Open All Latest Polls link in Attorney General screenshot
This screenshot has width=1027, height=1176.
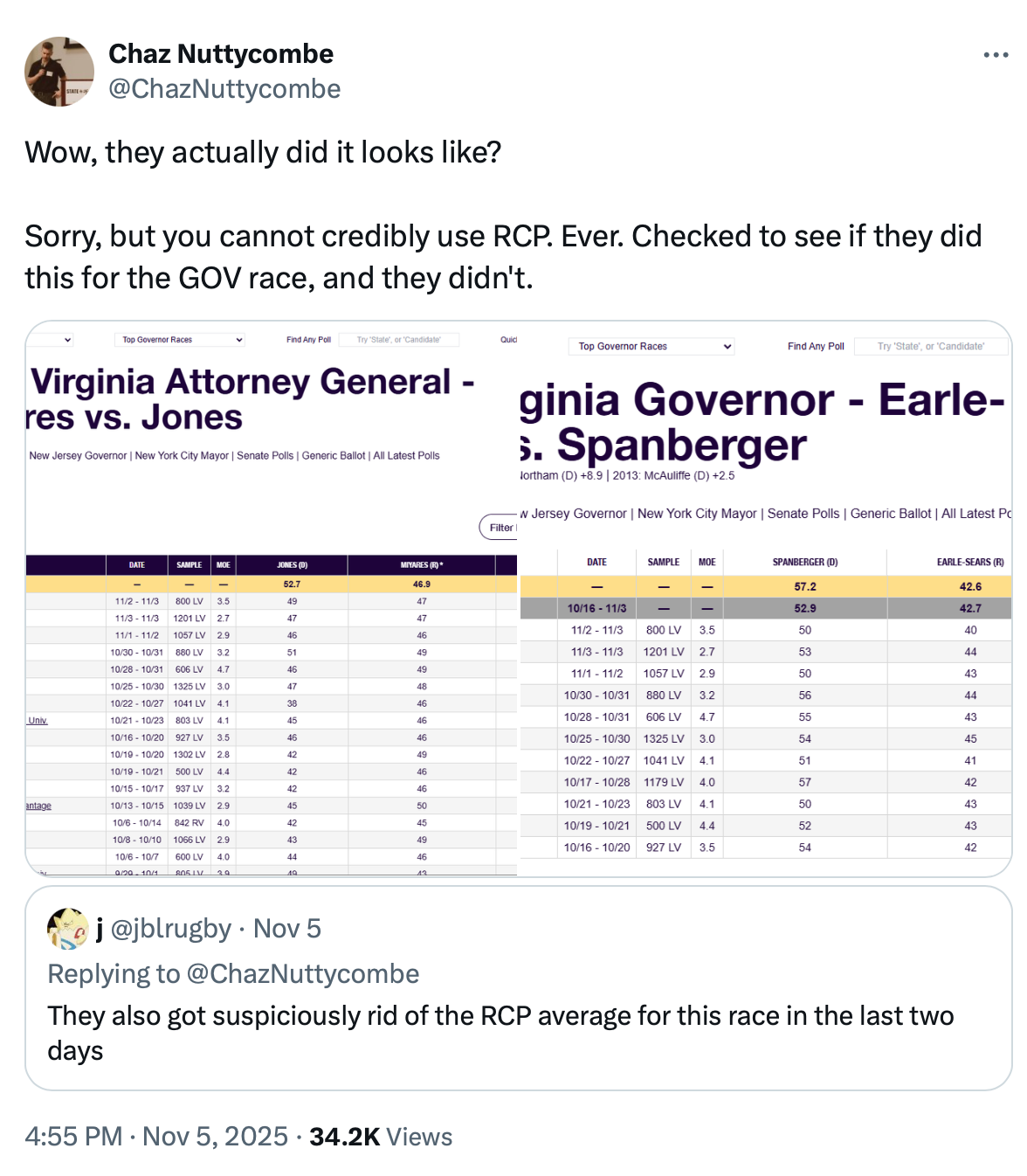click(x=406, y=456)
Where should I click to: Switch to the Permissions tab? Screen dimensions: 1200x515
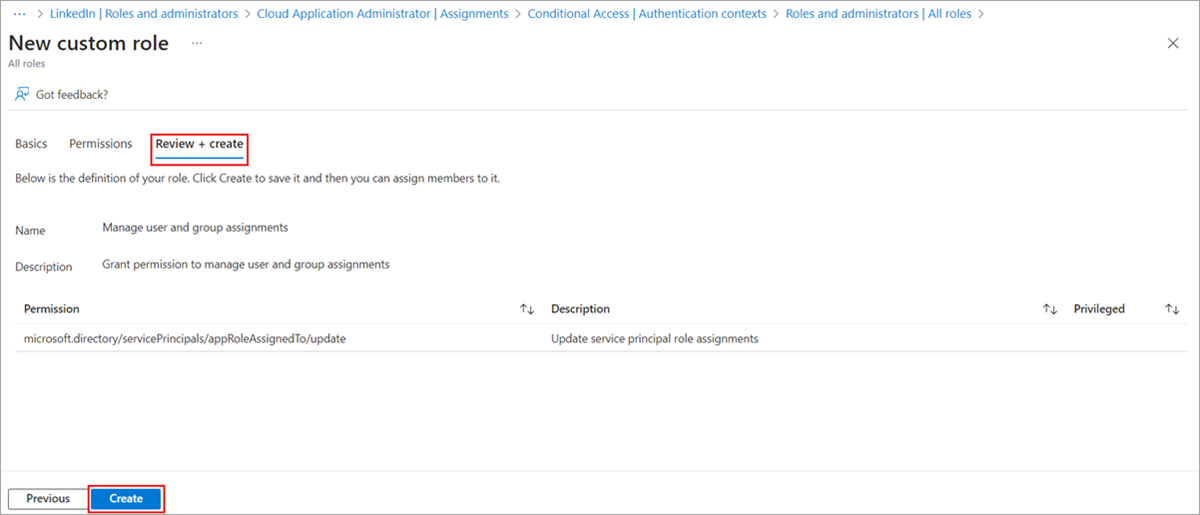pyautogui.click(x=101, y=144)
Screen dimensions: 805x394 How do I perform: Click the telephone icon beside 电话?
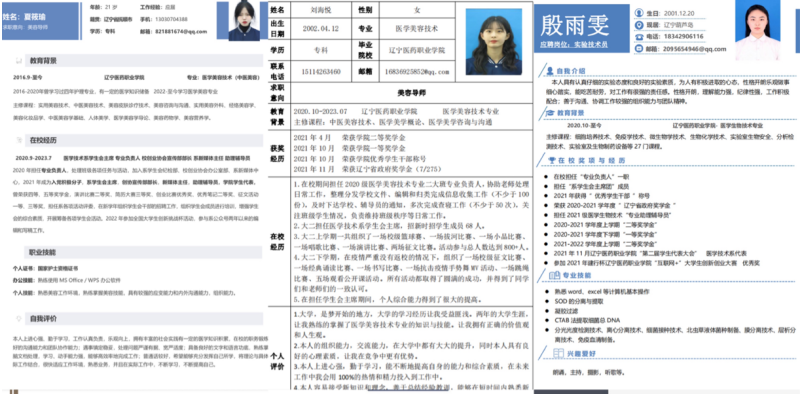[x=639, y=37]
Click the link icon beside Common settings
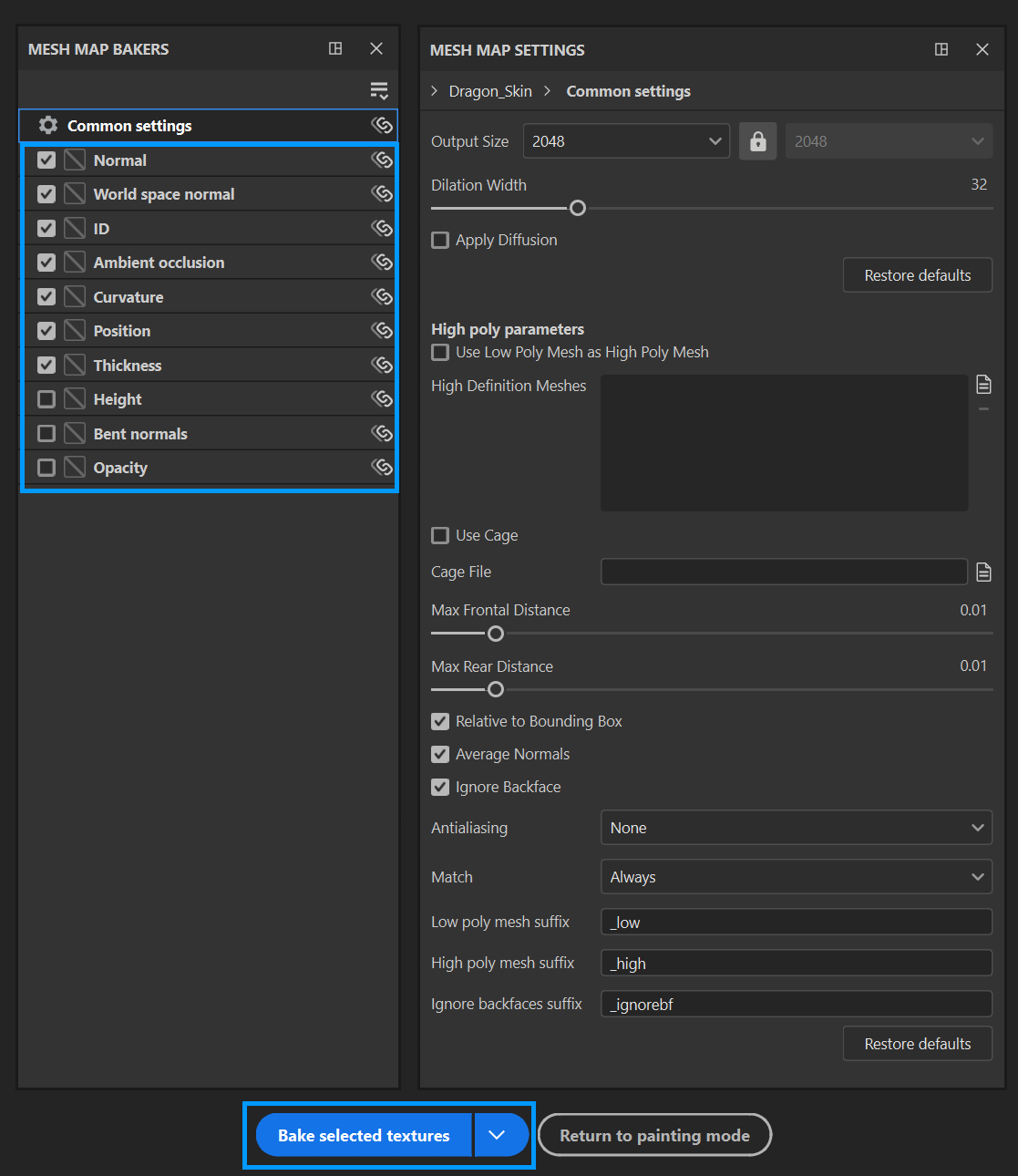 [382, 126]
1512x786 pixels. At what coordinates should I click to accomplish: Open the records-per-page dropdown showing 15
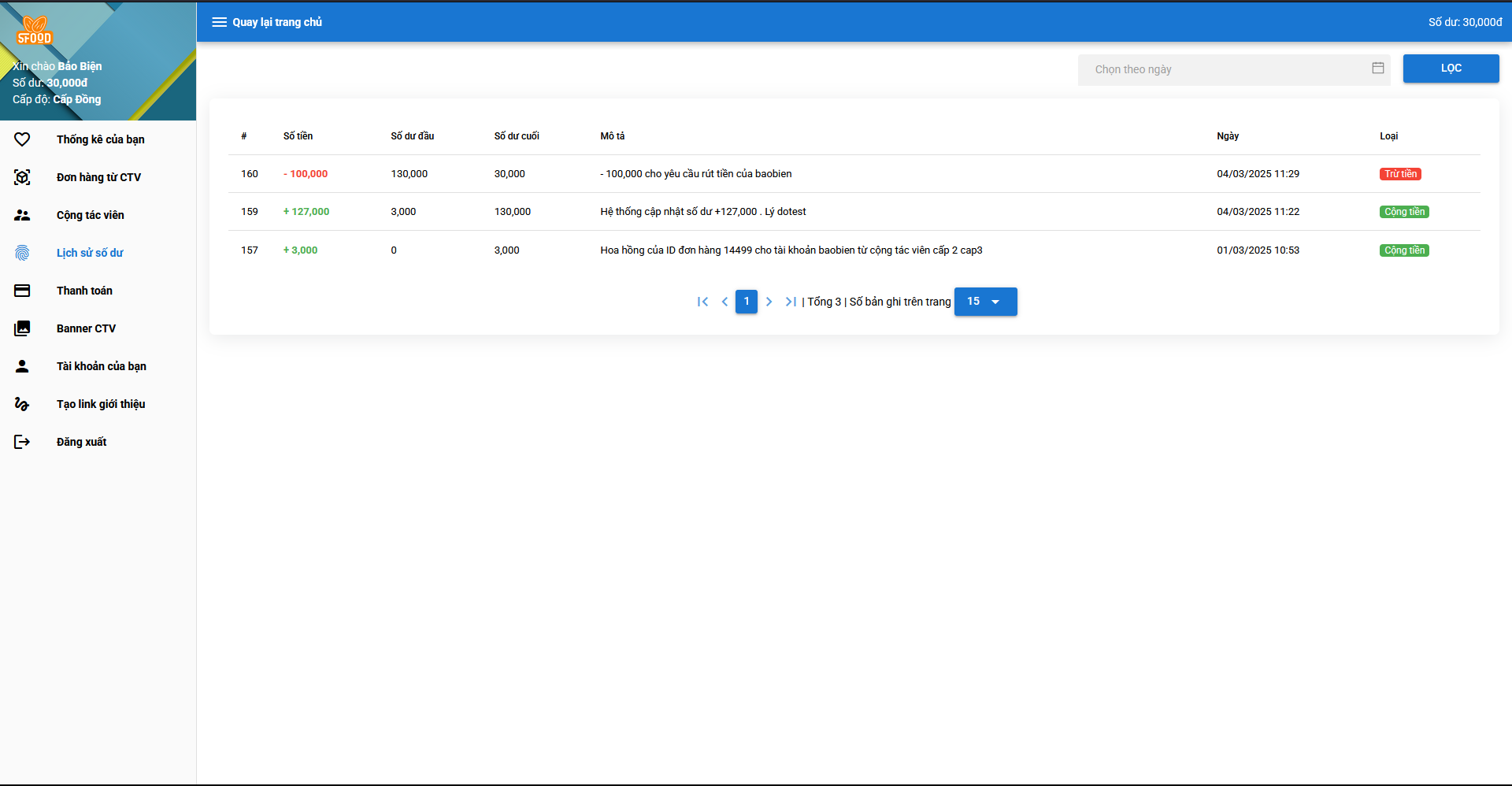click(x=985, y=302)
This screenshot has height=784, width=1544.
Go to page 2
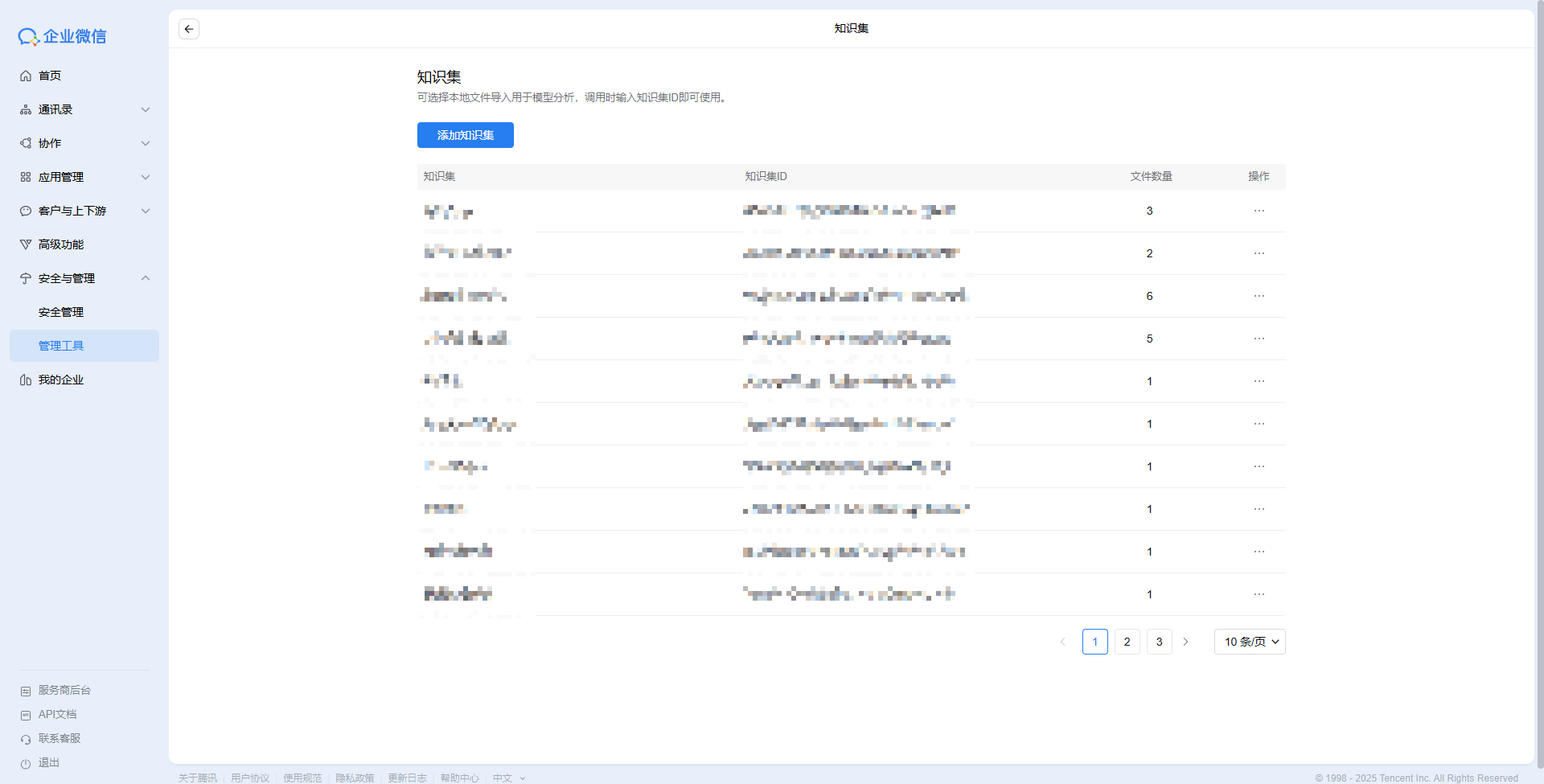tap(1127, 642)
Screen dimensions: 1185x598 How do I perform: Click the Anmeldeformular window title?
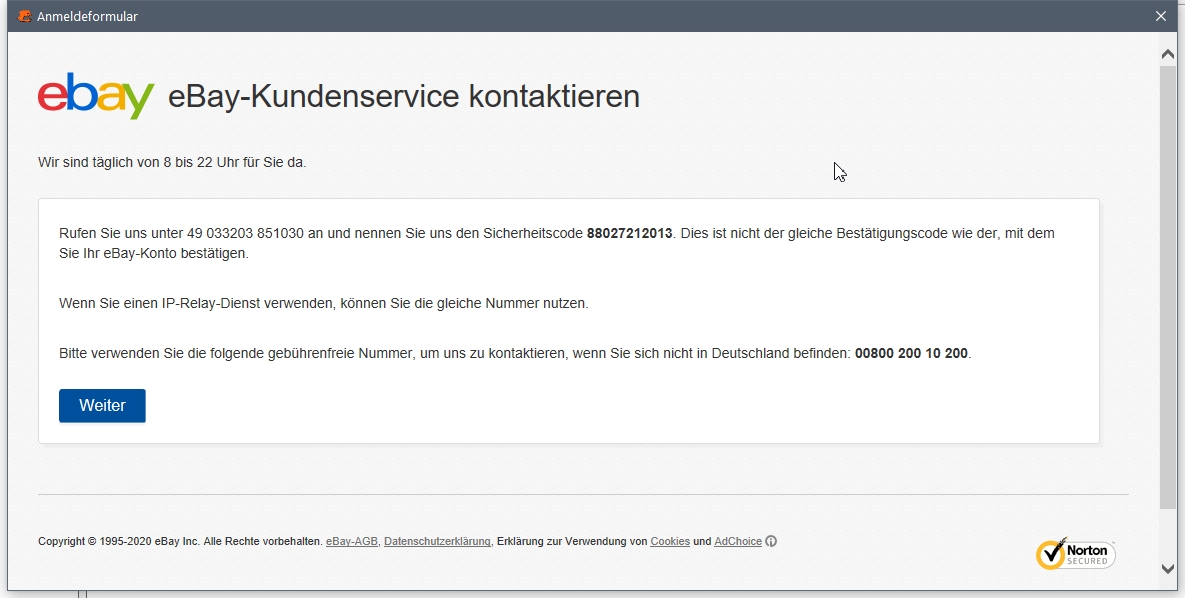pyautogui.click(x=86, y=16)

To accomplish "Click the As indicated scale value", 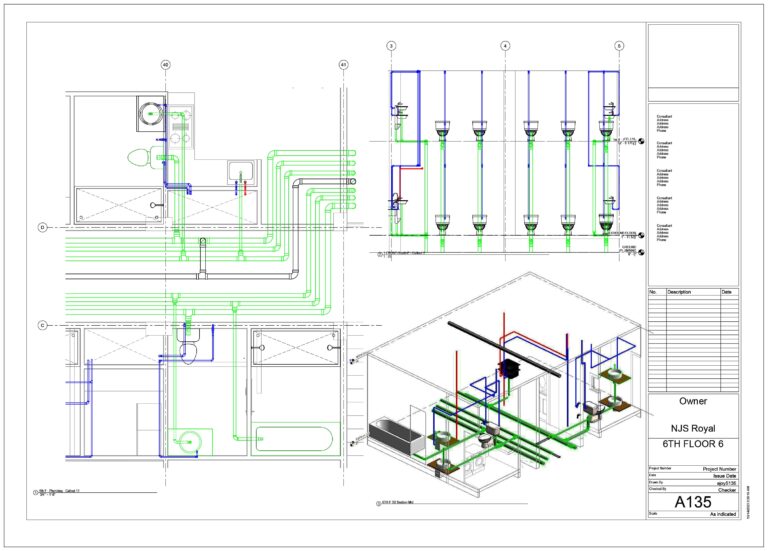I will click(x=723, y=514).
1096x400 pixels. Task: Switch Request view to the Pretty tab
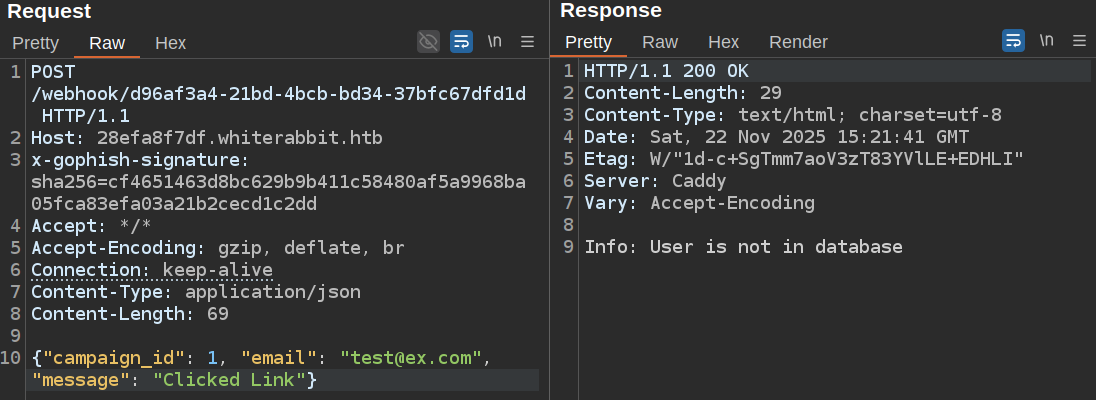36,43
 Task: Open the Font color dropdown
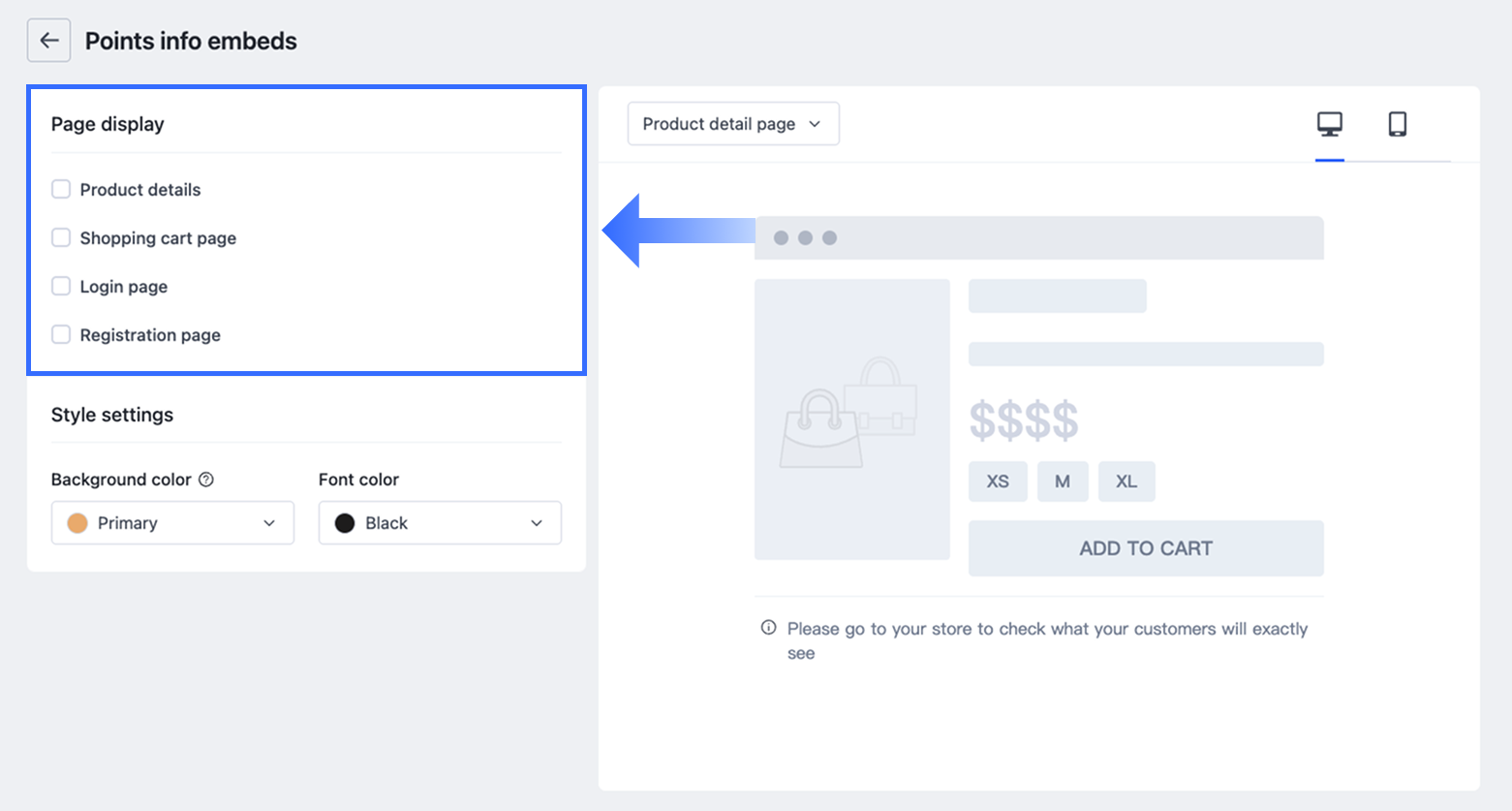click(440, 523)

What you have to do
Would you give again exactly the lines from the line containing "1096x400 pixels. Task: Switch" through the end of the listing, both ends included, without any pictures?

Finished task
1096x400 pixels. Task: Switch Request view to the Pretty tab
36,43
 Task: Open the Font color dropdown
click(440, 523)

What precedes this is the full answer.